Patients engaged in healthcare inevitably encounter forms — for intake, informed consent, patient support services sign-up, etc. It may feel trivial to pay attention to the experience of using and designing a form, but they’re an integral step to providing care that shapes the overall patient experience. For some of our biotech/pharma clients, a sign-up form can lead to the first direct interaction with patients and caregivers.

When designing patient forms, consider the following questions:

WHAT information needs to be a part of the form?

What fields of input are critical to access/provide services, versus what can be asked for later? How easily can someone find the information required to fill the form?

WHO is going to use the form?

Forms may need inputs from different people and each role brings their own requirements and challenges.

HOW will the form be found, used, and sent?

Letter-sized forms are a mainstay, but a growing number of patients are accessing forms online and through their mobile devices. Are multiple parties filling the form? Do you legally require “wet ink” on paper, or is e-sign or verbal consent okay? Will the completion and sending of the form incur printing or postage costs?

The experience of a form can cause a lot of friction, which can lead to delays or drop-offs in accessing care. Many patients are already dealing with a lot — new diagnosis, navigating the healthcare system, insurance and treatment costs, etc.

So how might we decrease the friction? Here are some tips gathered from our own work collaborating with patients and clinic staff to redesign forms in different healthcare contexts.

1. Write in patient-friendly language

Use plain language, include definitions for less familiar terms tied to form fields (e.g., HIPAA), and provide hints about how to find information to complete the form accurately.

In one of our past projects, a consent form would be provided to patients by clinic staff, so using plain language helped to build trust with healthcare providers — they understood that their patients’ information and consent would be handled respectfully, and that patients could opt in or out of direct communications with the cell therapy manufacturer.

2. Format for patient understanding and usability

Use text styling, white space, boxes, and colour-coding to delineate which sections are fillable versus informational.
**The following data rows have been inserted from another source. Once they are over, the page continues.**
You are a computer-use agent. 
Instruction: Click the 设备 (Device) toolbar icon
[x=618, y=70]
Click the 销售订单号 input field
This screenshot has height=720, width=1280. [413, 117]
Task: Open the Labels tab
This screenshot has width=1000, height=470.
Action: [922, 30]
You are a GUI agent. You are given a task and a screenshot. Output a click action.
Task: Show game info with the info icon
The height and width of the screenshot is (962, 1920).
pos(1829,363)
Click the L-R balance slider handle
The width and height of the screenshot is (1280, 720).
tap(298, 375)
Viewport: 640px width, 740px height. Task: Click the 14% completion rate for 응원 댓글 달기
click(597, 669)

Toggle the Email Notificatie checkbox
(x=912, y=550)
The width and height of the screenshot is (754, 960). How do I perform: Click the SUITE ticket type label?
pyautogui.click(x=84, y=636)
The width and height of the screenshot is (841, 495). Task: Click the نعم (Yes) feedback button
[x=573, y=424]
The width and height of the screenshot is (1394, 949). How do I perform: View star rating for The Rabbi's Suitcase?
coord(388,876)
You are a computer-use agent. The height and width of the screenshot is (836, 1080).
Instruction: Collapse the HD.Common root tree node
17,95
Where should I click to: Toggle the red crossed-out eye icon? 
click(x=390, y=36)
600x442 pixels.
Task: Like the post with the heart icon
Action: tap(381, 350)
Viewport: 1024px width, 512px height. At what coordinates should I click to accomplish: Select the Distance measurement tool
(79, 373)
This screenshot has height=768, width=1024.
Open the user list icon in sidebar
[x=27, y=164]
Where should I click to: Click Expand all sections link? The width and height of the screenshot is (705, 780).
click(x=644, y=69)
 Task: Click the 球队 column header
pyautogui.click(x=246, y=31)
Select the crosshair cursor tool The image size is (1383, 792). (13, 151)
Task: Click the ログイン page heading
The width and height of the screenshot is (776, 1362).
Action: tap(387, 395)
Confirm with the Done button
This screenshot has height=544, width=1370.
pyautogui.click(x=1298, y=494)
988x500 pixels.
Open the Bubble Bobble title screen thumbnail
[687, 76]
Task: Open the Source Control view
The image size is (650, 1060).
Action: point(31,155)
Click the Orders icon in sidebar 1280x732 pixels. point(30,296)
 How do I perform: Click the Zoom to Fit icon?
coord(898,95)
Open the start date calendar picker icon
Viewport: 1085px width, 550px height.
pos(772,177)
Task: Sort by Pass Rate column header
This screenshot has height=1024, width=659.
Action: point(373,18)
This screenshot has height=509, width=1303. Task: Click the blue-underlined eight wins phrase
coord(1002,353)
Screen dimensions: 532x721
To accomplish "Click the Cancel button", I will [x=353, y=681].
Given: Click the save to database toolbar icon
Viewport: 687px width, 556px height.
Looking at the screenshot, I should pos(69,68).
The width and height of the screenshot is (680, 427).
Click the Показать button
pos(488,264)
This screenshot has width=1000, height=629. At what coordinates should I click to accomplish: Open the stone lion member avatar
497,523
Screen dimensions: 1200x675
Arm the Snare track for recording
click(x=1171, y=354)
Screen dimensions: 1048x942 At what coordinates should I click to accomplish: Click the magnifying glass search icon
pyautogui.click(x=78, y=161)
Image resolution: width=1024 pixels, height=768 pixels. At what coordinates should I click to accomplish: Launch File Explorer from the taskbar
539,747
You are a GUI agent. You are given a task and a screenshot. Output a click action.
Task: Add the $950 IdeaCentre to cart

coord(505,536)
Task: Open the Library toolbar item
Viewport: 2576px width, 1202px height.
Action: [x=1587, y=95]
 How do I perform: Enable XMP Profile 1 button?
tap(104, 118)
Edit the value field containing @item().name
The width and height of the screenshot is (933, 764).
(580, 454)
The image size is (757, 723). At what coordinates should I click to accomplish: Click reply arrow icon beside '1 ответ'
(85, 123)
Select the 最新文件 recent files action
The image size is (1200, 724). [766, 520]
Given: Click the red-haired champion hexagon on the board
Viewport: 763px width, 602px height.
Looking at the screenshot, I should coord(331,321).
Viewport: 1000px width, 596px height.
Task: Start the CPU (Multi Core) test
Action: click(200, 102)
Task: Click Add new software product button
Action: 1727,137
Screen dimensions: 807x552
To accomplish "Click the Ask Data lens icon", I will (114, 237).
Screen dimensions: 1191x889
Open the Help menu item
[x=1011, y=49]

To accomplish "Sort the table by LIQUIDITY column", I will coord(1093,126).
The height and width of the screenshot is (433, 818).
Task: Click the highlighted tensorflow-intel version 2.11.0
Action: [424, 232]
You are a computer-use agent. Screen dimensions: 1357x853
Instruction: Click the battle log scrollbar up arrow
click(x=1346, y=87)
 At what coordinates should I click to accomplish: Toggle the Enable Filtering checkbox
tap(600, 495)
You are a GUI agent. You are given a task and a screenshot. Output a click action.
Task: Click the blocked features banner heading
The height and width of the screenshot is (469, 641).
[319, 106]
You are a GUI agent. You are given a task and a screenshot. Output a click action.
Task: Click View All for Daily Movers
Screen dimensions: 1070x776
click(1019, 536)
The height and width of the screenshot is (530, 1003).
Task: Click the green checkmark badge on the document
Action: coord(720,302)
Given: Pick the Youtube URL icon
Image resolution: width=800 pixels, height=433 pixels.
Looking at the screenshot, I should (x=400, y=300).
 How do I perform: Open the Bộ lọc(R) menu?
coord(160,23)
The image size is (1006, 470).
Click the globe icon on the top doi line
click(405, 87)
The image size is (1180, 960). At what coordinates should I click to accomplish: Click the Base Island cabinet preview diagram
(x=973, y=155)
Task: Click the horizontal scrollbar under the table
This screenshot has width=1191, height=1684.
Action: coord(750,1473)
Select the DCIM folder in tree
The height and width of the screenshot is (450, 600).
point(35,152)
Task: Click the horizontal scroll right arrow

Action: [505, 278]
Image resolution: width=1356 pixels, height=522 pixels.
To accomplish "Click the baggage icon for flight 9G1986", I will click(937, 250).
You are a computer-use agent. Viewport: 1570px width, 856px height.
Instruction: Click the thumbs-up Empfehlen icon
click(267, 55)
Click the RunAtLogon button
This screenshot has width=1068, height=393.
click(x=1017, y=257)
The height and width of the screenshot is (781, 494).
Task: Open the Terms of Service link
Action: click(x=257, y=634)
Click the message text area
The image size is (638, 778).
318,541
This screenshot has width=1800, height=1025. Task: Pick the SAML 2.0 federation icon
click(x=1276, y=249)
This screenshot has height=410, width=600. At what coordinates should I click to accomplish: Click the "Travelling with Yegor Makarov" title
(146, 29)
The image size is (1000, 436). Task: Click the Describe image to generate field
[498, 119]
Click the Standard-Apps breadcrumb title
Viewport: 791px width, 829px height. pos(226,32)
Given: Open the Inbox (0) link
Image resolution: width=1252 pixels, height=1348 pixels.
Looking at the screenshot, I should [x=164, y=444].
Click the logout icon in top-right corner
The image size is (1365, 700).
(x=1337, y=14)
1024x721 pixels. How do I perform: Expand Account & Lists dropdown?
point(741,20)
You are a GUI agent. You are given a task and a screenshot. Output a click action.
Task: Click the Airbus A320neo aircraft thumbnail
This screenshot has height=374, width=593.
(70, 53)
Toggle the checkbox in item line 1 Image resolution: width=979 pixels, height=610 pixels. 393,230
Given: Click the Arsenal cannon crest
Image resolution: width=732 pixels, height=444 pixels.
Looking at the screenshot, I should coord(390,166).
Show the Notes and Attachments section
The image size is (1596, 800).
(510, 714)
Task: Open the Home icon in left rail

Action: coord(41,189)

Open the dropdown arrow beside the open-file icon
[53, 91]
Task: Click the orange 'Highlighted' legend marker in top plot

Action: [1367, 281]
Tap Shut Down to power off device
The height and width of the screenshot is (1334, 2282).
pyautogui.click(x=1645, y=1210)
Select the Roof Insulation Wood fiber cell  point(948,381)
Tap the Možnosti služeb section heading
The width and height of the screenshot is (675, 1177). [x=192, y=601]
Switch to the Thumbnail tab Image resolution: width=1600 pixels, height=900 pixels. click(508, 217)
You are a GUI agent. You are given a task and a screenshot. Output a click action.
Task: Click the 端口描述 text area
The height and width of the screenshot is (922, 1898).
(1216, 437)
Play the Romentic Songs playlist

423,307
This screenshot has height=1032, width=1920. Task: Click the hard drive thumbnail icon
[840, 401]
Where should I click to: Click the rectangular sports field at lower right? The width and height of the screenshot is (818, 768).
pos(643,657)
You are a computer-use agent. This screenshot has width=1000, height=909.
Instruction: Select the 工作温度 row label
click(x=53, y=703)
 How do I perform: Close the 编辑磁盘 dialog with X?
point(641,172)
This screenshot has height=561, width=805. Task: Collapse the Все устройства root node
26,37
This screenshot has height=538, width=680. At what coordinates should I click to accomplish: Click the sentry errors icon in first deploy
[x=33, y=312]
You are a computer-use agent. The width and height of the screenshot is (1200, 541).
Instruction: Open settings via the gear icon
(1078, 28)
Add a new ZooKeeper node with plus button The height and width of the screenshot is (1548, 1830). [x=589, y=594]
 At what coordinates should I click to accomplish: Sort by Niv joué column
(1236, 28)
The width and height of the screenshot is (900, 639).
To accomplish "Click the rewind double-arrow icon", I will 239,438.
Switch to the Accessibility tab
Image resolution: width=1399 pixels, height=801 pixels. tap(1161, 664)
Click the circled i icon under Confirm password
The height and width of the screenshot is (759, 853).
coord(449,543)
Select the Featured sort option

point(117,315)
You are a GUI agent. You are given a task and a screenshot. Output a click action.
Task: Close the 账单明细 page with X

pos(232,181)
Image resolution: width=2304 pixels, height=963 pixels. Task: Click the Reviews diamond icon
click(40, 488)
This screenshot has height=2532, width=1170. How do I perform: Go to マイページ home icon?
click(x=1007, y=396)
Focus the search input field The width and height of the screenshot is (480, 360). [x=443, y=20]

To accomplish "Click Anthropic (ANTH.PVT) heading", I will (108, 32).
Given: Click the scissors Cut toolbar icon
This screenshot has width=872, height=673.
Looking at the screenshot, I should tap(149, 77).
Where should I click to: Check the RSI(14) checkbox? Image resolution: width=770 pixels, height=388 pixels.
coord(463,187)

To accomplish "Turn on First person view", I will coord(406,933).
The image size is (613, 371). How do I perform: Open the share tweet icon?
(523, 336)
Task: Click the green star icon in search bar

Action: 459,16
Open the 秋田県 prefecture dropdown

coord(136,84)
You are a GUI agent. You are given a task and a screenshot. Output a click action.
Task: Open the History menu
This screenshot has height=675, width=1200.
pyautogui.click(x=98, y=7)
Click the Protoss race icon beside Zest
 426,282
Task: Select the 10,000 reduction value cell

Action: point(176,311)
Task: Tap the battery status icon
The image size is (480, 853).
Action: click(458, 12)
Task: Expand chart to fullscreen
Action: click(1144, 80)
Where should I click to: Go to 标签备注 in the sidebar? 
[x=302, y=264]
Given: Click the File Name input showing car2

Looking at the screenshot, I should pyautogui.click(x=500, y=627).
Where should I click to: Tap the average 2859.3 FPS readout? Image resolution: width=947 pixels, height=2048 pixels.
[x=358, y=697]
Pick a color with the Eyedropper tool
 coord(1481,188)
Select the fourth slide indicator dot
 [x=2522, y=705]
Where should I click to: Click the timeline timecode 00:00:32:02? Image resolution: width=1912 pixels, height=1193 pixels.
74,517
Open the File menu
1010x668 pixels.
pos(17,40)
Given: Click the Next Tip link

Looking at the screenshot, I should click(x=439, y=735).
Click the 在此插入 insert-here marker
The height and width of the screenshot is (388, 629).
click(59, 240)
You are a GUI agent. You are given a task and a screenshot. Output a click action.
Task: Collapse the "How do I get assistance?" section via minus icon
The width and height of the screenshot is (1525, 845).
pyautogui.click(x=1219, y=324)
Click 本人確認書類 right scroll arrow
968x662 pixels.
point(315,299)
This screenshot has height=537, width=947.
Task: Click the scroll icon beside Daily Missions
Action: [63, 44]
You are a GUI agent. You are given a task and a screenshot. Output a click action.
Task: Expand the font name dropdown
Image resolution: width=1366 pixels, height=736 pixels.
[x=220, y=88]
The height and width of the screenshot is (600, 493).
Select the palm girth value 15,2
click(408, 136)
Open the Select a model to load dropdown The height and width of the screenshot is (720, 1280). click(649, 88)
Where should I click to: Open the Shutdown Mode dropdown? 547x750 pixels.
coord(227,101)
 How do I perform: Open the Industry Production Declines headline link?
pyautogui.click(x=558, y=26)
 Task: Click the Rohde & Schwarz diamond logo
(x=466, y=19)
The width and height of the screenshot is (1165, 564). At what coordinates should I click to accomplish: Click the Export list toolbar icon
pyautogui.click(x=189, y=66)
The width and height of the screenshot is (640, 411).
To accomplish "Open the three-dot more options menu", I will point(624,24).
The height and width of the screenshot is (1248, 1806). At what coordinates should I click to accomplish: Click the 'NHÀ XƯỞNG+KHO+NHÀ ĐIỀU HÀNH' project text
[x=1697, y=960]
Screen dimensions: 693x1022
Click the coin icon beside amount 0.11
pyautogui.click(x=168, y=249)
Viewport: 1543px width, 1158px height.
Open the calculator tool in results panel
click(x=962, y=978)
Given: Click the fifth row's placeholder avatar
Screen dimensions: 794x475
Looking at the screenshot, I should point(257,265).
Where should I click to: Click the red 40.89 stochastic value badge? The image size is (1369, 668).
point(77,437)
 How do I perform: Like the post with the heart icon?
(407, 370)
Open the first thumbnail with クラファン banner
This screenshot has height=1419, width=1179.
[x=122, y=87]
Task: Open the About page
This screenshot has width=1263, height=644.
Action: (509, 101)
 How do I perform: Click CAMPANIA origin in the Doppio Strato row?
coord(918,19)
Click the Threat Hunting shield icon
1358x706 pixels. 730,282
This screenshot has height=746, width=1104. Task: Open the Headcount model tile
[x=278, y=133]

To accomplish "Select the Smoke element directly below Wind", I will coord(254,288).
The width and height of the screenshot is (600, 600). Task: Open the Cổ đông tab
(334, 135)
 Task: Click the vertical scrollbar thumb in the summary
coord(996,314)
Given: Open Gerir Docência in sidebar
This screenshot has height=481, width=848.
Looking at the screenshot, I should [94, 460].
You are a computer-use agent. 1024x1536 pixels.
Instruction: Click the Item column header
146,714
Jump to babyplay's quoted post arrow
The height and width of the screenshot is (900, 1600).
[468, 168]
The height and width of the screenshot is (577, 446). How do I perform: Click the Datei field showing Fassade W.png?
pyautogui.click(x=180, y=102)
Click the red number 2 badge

California state guidance suggests a minimum 14pt font size for printed forms.

3. Work with stakeholders and socialize the rationale for decisions

Many people and systems are involved in the superficially simple act of form completion! Asking them directly about their needs and coming up with possible solutions together can help decrease follow-ups for incorrect/missing information and enable fast application and processing, so that patients can receive the care they need in a timely manner.